Part of the last vanguard of the Swedish death metal movement Centinex represent a consolidation of knowledge and a search for fusion of the past of melodic death metal with the future of savage and feral music.
flag of Sweden Centinex - Malleus Maleficarum (1995)
Malleus Maleficarum
Wild Rags
1995
Production: Characteristic production in the electrofuzz style of Sunlight studio situated in a comfortingly cloaked background which absorbs excess sound defines the technical aspects of this sound conveyance in a manner similar to classic American death metal excepting the trademark distortion.

Review: Although not entirely unknown in terms of the basic melodies herein used, the music of Centinex captures the Swedish sound a generation later by absorbing the essence of melody encased in a compelling and essentially connecting rhythm; what makes this band exceptional is their ability to write in the margins the essence of the song, connecting a fusion of riffs and connective structures that are derived from the canon of an evolving genre with each other through a primal dependence on rhythm, a force that accents the various melodies around central emphatic points and thereby neatly joins otherwise disjointedly complex songs.

Most of the phrases used in this music focus around one or two point contrasting resolutions, and break their tension with rhythmically expanding melody in the style of older Belial, but underneath that structural simplicity is a complicated language of motion which generates a systematics of reduction that communicates the frenetic energy and relentless morbid destruction which nourishes the power in death metal. Although most of the riffs on this album are simple and often remind the listener of other pieces of metalwork from history, their accumulation with nihilistic abandon and yet romantic yearnings for melodic unification present a desolate picture which hints at the potential it conceals.

Tracklist:

1. Upon the Ancient Ground
2. Dark Visions
3. Sorrow of the Burning Wasteland
4. Transcent of the Dark Chaos
5. Thorns of Desolation
6. Eternal Lies
7. At the Everlasting End
Length: 35:36

centinex malleus maleficarum 1995
Copyright © 1995 Wild Rags

A major discordance is the use of extremely rock n roll pentatonic soloing throughout the album to the degree of guitar fireworks and bluesy note-bending flamboyance one might expect from a Judas Priest tribute band, melted into the high speed rippling of tonal flare that is death metal soloing, but even this is well articulated in a work by a band who know how to assemble songs better than they know how to invent them. Their skill is sometimes disconcerting considering the prevalence of two-note variations on famous Swedish death metal riffs that populate this album but given its affective coherence in composition the same skill conveys a basic intelligence to the assembly here that makes it enjoyable.
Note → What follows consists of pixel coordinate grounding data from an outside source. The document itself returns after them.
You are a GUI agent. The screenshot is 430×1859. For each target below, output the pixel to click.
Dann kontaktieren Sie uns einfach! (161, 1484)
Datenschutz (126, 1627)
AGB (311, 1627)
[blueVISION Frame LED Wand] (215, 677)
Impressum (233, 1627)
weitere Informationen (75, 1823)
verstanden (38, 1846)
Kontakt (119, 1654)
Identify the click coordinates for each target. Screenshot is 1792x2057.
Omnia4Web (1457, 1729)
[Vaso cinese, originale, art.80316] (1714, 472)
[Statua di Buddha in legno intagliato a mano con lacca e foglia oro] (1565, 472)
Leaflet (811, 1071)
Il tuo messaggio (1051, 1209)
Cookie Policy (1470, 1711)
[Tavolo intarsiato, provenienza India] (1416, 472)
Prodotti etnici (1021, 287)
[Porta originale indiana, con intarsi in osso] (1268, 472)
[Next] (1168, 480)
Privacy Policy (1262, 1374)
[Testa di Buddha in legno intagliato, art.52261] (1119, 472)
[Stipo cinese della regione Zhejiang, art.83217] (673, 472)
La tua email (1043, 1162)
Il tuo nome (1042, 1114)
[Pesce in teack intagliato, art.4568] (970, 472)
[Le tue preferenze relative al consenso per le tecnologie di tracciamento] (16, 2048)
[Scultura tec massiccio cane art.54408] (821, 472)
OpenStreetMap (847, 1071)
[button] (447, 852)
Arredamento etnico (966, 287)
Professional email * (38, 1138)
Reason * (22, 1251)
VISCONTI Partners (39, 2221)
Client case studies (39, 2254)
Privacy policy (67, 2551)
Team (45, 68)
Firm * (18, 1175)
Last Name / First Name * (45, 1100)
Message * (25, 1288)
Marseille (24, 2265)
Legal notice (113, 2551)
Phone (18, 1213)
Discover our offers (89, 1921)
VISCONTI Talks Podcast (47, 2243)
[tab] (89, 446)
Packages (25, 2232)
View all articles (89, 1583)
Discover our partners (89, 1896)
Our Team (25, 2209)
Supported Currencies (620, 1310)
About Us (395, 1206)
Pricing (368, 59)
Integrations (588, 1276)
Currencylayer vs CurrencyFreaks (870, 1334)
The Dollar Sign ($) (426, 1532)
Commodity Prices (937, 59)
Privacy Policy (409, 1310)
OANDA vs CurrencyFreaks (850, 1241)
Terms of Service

Half of the drumming comes courtesy of a sequencer with drum samples, but otherwise musicianship is flawless and even practiced in its flair which is not quite overaccomplished but still competent and gaining confidence in its own belief in its articulation. For those who appreciate vocals, the low-end rumbling and cadenced enunciation here is enough to satisfy a feast of lyrical aggression. What holds this album together however is the guitar work and its ability to speak a presence of mind despite its leanings toward the predictable, filling spaces in the known with the pure art of morbid ambiguity.